What you need to do:
Each line from the one with "Pourquoi la fonctionnalité" to the final line of the data must be reproduced exactly, and no other line may appear.

Saved data entries
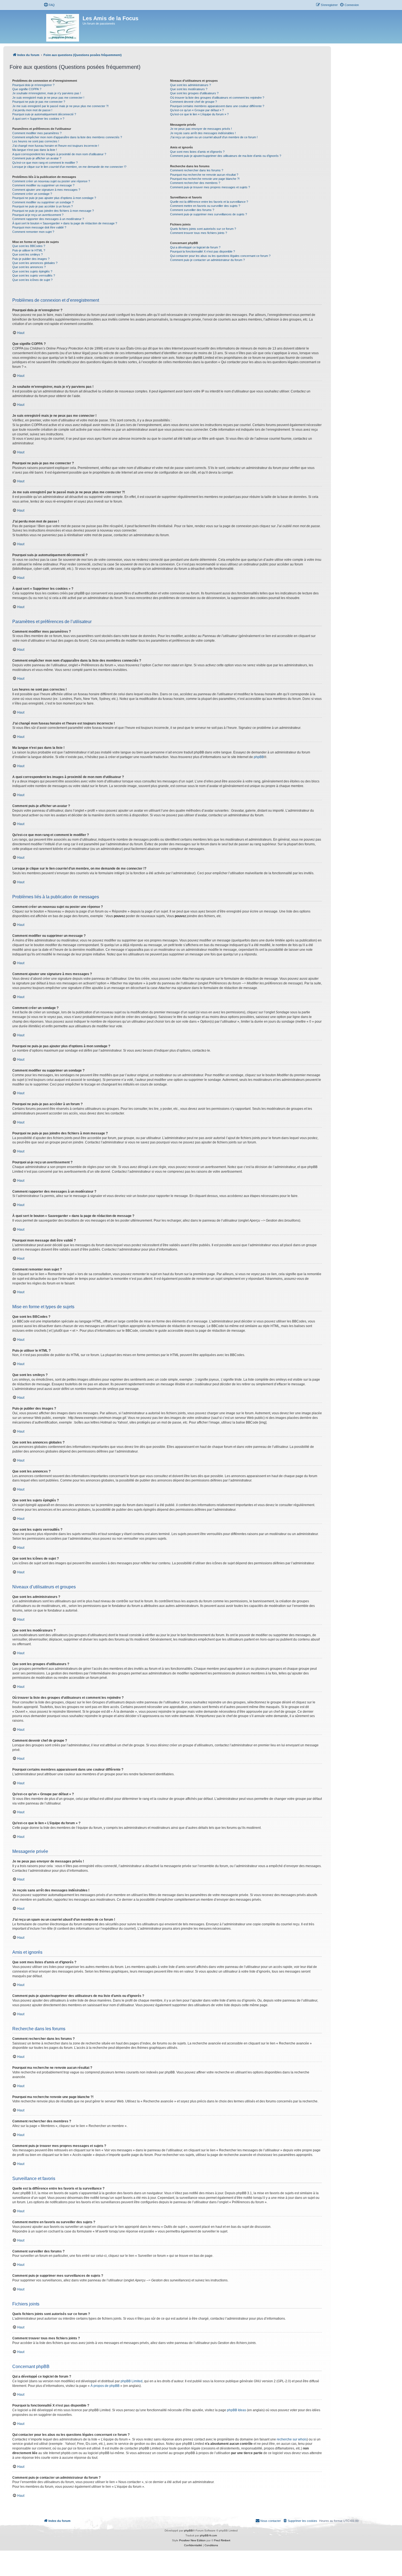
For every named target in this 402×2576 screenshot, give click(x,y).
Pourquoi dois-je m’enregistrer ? (33, 85)
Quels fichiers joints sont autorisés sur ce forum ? (203, 228)
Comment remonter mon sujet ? (33, 231)
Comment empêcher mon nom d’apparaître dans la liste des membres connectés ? (67, 137)
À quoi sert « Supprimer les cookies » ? (38, 118)
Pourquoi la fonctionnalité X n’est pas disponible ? (202, 251)
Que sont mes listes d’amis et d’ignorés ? (197, 151)
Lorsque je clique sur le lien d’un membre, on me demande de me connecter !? (69, 166)
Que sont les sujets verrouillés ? (33, 275)
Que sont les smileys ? (27, 254)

Output for this task:
Pourquoi la fonctionnalité X n’est pas disponible ? (202, 251)
Que sont mes listes d’amis et d’ignorés ? (197, 151)
Lorsque je clique sur le lien d’un membre, on me demande de me connecter !? (69, 166)
Que sont les sujets verrouillés ? (33, 275)
Que sont les smileys ? (27, 254)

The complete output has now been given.